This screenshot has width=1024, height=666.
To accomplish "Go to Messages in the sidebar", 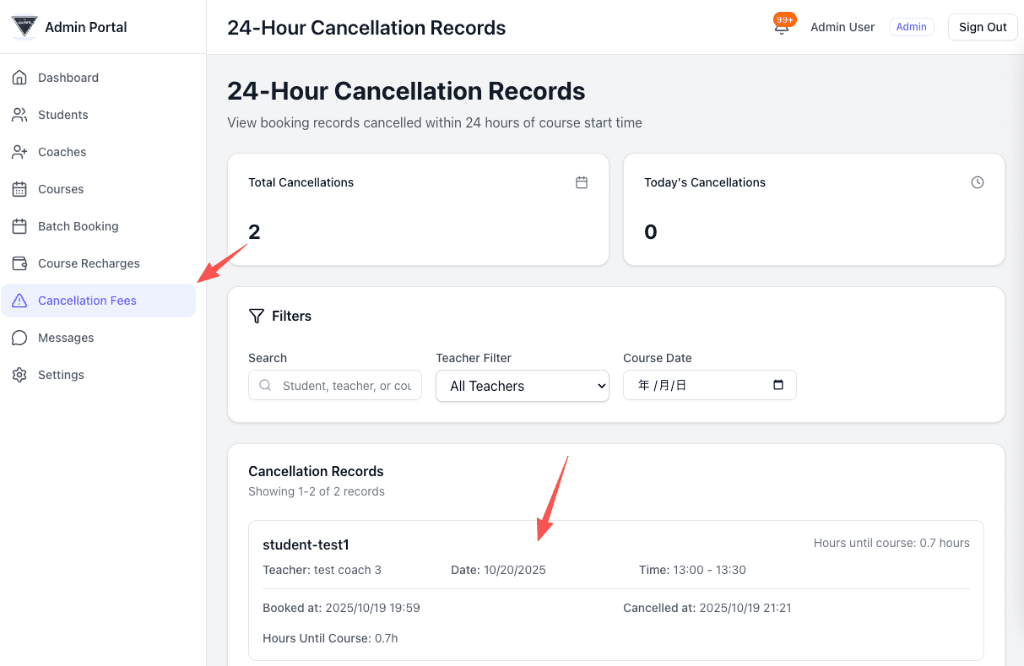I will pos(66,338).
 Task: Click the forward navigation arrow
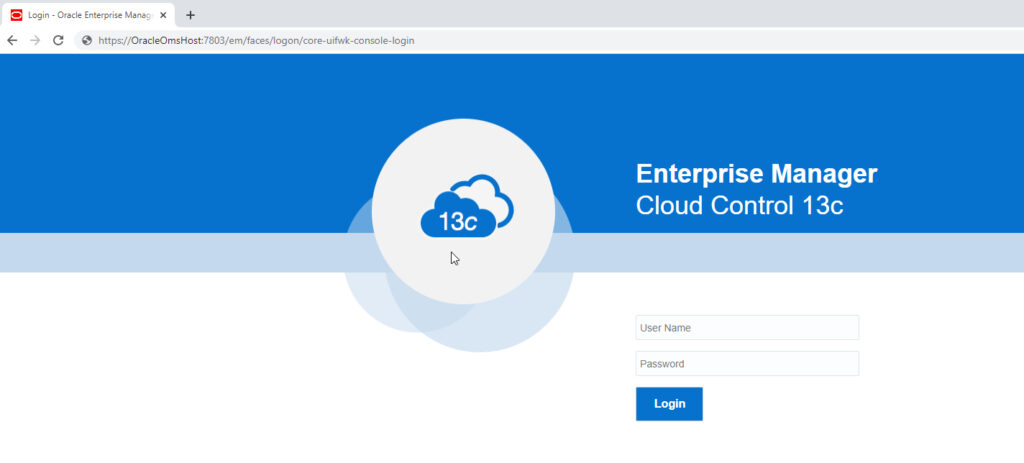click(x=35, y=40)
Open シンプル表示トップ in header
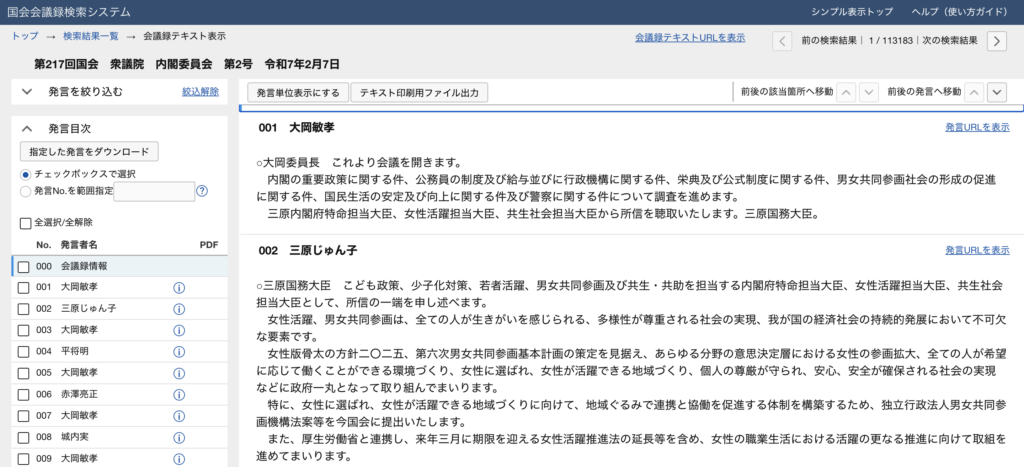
__________
- How to complete this task -
Leaving out every picture, extract verbatim the lines from the one containing "Task: Click the forward navigation arrow" through the last line of the listing, inclusive.

- Task solution -
 Task: Click the forward navigation arrow
click(x=35, y=40)
Open シンプル表示トップ in header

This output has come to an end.